* Exercise instructions *
Only these lines are needed: the first line of the entries below through the line with "Task: Export the list with Eksporter", each returned exactly.

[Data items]
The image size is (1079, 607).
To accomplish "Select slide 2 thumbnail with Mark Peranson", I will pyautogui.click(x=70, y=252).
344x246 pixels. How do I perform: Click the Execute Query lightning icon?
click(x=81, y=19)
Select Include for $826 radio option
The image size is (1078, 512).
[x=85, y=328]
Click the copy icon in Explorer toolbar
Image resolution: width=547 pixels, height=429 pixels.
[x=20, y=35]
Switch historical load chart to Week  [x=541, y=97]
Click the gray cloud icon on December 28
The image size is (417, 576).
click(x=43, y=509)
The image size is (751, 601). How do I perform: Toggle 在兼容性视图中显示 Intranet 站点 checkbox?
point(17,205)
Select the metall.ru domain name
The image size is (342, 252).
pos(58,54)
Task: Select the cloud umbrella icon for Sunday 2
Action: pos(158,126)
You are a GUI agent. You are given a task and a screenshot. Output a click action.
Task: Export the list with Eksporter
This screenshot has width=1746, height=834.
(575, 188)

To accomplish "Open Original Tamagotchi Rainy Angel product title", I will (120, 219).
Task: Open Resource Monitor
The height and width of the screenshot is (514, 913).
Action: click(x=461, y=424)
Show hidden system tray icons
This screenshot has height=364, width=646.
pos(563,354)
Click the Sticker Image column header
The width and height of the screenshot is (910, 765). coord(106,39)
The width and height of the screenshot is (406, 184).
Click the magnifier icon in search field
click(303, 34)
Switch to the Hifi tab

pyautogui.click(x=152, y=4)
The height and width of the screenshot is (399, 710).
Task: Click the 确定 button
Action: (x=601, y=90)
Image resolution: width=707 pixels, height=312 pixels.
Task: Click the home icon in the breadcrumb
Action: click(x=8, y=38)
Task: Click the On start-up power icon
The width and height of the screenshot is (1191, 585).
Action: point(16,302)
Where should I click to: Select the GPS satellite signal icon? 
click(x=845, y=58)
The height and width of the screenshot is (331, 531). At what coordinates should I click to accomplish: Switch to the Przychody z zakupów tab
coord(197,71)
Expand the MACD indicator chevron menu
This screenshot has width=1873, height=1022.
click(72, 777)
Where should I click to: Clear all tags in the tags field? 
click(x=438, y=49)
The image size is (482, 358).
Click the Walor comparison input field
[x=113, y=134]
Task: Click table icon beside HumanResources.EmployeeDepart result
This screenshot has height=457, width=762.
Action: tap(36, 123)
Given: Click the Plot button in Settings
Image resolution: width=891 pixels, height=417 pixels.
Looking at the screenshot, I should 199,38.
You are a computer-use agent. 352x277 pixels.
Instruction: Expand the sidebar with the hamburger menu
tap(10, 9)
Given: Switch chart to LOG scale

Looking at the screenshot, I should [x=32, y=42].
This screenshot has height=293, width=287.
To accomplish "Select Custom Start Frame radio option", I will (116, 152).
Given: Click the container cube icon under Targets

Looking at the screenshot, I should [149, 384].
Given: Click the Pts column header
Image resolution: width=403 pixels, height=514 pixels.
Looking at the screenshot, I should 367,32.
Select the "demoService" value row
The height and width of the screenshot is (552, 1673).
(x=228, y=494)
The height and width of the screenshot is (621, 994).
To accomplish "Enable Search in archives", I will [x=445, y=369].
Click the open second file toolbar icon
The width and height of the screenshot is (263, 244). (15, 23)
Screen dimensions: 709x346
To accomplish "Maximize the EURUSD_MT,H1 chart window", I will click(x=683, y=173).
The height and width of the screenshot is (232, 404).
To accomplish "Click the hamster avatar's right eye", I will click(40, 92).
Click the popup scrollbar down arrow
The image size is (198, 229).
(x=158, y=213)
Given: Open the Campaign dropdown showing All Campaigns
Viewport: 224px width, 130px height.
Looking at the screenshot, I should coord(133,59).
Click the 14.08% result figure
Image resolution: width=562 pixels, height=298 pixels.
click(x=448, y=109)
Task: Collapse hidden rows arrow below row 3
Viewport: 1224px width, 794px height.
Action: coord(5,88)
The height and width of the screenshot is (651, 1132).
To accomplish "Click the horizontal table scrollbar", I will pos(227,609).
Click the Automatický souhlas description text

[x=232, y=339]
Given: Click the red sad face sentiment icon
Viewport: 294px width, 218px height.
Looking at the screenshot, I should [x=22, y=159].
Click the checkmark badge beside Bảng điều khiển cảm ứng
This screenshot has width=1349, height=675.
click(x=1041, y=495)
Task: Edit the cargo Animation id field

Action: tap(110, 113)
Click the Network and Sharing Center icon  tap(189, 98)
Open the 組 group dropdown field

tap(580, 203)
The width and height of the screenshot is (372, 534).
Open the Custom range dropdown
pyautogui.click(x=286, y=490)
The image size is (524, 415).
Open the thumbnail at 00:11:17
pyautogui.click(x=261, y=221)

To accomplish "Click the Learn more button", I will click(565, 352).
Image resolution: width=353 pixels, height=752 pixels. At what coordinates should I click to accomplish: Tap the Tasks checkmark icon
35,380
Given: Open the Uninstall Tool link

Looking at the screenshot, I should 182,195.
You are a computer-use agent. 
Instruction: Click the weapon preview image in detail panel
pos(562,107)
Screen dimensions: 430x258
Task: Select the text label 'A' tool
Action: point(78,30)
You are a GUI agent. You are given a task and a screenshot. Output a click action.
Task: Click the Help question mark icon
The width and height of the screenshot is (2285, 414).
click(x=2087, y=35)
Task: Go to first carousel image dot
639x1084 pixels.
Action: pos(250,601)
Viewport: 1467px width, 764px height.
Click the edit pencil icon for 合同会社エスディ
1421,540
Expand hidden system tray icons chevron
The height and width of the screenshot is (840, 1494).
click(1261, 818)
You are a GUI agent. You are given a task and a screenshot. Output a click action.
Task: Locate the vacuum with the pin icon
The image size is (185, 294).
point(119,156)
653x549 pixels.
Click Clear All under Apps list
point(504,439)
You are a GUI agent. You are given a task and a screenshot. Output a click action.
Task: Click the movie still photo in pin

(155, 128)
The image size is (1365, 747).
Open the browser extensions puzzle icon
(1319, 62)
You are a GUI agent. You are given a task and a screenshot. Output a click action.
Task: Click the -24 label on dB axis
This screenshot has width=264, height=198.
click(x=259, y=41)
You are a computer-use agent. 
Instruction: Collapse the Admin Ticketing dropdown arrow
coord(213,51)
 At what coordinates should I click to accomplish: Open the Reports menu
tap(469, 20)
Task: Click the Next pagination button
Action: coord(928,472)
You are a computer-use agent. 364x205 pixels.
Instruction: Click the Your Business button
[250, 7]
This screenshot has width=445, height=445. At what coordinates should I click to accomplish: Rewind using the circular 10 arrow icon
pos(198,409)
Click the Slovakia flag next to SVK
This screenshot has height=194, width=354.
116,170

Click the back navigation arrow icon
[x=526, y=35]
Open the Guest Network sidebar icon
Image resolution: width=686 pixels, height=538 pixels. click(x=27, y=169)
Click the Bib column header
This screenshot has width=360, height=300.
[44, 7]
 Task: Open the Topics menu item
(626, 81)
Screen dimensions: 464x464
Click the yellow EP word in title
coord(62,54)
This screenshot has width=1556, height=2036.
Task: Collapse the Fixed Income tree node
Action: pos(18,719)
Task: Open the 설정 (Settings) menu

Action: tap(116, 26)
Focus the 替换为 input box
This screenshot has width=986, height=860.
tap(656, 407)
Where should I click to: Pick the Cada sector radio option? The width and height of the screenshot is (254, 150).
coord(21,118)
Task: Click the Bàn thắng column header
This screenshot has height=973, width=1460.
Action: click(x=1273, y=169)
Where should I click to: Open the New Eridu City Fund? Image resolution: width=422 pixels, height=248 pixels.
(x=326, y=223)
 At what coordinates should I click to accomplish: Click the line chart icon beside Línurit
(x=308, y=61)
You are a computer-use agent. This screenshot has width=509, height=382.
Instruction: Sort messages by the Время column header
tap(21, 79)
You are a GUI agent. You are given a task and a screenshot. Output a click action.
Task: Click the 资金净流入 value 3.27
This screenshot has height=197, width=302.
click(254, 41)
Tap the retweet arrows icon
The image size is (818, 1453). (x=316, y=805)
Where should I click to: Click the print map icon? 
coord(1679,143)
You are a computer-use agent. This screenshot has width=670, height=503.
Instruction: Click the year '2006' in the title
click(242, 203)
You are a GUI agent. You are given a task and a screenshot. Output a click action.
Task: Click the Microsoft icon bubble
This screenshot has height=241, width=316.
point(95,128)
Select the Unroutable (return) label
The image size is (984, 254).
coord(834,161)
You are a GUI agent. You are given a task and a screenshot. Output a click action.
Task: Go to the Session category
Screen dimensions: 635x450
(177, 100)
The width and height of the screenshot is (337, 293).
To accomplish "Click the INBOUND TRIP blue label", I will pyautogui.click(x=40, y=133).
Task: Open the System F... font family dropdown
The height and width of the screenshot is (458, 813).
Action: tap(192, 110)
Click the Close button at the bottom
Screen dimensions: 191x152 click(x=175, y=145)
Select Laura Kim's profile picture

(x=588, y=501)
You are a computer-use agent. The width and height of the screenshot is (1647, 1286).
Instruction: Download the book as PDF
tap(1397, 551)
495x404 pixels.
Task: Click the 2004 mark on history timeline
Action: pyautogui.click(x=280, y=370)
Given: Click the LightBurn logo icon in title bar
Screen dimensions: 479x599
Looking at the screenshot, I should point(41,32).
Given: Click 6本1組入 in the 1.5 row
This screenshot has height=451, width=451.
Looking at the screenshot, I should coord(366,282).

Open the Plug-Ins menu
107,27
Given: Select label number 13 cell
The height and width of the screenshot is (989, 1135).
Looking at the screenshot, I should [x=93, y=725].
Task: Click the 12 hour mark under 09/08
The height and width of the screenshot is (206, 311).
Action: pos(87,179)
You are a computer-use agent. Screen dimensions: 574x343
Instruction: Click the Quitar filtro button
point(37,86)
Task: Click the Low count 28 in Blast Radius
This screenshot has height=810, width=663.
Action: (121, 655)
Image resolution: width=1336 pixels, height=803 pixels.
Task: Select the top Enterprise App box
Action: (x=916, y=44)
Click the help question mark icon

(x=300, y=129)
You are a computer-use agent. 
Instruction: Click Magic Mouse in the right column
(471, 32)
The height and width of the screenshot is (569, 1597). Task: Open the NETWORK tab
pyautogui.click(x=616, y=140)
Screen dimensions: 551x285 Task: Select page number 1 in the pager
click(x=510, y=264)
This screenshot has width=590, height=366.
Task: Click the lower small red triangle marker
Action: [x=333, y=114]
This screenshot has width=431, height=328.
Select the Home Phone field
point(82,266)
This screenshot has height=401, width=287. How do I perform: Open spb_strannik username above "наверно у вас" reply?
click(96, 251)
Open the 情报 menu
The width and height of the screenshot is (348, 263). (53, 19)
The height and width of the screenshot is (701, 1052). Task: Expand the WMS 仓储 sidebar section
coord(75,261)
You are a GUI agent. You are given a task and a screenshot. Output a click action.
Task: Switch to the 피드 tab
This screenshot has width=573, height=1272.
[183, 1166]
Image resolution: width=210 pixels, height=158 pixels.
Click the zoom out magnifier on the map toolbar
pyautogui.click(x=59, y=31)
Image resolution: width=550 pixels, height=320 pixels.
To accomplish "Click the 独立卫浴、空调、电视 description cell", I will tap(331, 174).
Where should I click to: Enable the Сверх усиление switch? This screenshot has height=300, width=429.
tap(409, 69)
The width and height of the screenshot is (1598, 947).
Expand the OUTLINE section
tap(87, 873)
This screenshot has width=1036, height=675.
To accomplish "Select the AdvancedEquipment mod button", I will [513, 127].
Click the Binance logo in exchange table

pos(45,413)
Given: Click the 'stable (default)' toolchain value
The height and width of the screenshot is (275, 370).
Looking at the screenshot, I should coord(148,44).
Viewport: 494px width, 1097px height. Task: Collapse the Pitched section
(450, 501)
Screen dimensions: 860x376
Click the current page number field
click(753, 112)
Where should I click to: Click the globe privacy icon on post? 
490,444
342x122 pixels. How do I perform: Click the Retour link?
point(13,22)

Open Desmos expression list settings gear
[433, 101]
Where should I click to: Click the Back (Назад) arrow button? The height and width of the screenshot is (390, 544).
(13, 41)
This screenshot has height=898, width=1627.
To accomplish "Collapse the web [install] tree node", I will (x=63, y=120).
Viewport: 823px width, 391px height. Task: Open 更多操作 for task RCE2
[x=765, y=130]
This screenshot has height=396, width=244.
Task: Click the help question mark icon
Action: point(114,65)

* Answer space *
The image size is (1079, 607).
To accomplish "Select slide 2 thumbnail with Mark Peranson", I will pyautogui.click(x=70, y=252).
344x246 pixels. How do I perform: Click the Execute Query lightning icon?
click(x=81, y=19)
Select Include for $826 radio option
The image size is (1078, 512).
[x=85, y=328]
Click the copy icon in Explorer toolbar
Image resolution: width=547 pixels, height=429 pixels.
[x=20, y=35]
Switch historical load chart to Week  [x=541, y=97]
Click the gray cloud icon on December 28
The image size is (417, 576).
click(x=43, y=509)
The image size is (751, 601). How do I perform: Toggle 在兼容性视图中显示 Intranet 站点 checkbox?
point(17,205)
Select the metall.ru domain name
The image size is (342, 252).
pos(58,54)
Task: Select the cloud umbrella icon for Sunday 2
Action: pos(158,126)
You are a GUI agent. You are given a task and a screenshot. Output a click action.
Task: Export the list with Eksporter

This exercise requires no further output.